A toll road "defrays its own expense" – it pays for itself. Any policy that moves the burden of expenditure from taxpayer to user should be applauded, but Cameron's tolls will only do so if balanced by cuts in general taxation, road tax and fuel duty. Motorists already pay more than 5 times the cost of maintaining the roads , and road tolls on top of this would be rightly seen as nothing more than a revenue-generating exercise.

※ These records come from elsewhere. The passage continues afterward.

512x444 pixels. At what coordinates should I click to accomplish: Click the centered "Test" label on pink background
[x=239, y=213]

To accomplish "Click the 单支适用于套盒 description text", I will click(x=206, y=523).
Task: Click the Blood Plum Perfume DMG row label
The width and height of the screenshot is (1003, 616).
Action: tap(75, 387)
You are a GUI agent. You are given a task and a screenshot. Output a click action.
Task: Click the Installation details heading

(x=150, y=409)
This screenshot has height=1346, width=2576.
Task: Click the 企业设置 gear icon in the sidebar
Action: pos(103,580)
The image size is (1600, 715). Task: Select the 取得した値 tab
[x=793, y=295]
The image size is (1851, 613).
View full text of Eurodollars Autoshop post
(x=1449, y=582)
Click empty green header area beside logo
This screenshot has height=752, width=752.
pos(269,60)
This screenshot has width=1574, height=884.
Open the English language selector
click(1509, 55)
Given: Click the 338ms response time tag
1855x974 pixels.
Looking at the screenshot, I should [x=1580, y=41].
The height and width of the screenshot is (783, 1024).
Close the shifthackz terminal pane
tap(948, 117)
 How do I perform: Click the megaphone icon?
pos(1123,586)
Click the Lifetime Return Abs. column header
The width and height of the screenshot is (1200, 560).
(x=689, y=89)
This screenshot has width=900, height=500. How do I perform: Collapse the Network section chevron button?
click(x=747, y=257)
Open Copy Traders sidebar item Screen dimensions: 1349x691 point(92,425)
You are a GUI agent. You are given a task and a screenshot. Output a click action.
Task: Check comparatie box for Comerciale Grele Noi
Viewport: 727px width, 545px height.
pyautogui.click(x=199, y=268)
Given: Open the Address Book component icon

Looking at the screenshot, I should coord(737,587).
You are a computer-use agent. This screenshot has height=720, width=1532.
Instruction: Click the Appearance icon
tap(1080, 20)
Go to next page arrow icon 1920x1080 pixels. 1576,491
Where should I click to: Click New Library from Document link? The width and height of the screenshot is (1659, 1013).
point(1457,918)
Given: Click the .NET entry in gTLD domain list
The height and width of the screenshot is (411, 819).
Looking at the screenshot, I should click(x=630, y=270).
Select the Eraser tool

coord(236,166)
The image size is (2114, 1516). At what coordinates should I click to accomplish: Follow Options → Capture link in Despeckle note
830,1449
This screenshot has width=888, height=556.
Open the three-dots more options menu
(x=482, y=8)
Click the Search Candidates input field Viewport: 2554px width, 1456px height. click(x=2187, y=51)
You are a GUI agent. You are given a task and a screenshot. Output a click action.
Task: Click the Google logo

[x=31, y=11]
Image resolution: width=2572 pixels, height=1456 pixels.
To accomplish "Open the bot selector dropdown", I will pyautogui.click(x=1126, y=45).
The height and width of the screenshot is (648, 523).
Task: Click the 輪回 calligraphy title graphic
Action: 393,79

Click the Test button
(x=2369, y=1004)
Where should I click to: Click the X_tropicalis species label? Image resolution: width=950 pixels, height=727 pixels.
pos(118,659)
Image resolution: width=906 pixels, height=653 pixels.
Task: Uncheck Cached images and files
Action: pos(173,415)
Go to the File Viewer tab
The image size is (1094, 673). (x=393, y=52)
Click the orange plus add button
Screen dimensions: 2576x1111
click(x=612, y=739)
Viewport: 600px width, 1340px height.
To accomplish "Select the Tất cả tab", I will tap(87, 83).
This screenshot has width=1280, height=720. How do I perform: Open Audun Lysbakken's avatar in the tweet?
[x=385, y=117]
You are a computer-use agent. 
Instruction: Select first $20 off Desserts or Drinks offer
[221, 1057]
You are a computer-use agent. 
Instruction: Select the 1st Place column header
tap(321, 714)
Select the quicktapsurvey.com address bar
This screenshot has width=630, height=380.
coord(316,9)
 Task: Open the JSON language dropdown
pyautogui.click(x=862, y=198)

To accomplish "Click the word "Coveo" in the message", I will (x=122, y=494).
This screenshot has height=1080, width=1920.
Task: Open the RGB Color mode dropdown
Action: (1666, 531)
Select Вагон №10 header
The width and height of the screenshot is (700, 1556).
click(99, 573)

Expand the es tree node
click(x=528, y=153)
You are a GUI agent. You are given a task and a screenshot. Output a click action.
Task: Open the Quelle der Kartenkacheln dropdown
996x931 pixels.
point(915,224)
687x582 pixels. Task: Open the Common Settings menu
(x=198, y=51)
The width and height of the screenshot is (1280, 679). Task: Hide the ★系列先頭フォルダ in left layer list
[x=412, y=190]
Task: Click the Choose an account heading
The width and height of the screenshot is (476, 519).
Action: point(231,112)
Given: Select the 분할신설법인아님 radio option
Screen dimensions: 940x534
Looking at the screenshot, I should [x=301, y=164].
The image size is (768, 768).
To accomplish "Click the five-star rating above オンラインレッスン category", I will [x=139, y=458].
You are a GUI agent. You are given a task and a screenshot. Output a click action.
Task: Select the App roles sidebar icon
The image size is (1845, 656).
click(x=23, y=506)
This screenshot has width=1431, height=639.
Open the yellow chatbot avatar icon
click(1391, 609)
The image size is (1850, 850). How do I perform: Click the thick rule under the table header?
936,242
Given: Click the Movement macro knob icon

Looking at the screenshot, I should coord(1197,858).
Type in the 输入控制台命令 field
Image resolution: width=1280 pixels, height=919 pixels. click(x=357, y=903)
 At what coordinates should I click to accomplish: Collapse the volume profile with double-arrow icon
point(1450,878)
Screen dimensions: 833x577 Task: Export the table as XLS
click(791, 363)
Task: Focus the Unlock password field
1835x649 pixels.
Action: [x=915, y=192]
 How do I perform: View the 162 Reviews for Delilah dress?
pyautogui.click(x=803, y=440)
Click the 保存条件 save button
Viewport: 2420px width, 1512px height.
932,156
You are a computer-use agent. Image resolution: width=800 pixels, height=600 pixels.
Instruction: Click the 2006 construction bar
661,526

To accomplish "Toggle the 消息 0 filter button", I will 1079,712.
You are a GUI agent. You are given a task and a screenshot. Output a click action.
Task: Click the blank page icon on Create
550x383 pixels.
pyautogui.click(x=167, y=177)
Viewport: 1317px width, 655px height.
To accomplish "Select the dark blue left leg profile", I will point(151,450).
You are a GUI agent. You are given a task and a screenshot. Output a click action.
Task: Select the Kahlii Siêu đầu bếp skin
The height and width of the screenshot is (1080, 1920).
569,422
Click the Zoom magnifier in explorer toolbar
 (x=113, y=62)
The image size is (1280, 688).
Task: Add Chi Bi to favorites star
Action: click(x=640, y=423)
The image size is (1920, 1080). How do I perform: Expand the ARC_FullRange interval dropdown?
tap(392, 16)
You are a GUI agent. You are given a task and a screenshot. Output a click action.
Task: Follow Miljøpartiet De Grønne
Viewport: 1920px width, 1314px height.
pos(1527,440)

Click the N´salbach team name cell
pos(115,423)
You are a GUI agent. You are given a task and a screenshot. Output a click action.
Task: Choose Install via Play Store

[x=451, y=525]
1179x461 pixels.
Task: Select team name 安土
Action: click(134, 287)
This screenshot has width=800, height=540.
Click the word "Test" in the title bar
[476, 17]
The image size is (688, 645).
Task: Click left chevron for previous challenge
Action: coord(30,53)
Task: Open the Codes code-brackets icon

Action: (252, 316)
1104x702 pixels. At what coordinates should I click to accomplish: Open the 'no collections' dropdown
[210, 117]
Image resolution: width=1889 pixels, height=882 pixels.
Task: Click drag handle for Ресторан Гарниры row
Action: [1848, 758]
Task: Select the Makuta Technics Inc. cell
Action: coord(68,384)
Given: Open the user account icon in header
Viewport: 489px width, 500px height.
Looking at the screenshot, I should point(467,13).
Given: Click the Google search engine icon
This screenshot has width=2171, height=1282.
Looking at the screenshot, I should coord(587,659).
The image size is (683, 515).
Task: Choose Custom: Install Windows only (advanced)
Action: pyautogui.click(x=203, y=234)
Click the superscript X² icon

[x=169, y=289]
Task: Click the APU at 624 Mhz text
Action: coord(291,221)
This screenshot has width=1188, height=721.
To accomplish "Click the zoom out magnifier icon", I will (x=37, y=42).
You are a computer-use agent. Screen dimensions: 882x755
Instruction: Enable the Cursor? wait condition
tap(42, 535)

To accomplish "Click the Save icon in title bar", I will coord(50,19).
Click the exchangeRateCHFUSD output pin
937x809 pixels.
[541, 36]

Toll roads "pay for the maintenance of those public works exactly in proportion to the wear and tear which they occasion of them." Pricing the roads, like any other scarce commodity, encourages their efficient use: drivers have a reason to economize. When tolls are set intelligently, costing more in periods of congestion or in polluted areas, drivers pay not only for the maintenance of the roads but for the costs that driving imposes on others. This can only work, however, if the toll system is a comprehensive one; otherwise drivers simply avoid the expensive roads, and move the maintenance, congestion and pollution elsewhere.

Toll roads "can be made only where commerce requires them." Like in any market, those roads that are profitable would survive, and roads that cost more to maintain than they generate in wealth would be abandoned. Faced with abandoning a road, the government is more likely to bail it out, or put up toll prices. Only a road system owned by private enterprise can sustain the competition necessary to keep down prices and jettison loss-making roads.

Unfortunately, it looks unlikely that the Tories will introduce a system of road tolls that seizes these potential benefits. Rather, Cameron emphasizes that he can't "promise tax reductions", advocates "separate road tolls" rather than a comprehensive scheme, and has made no reference to privatization. It seems driving will remain dirty, crowded and expensive for a while to come.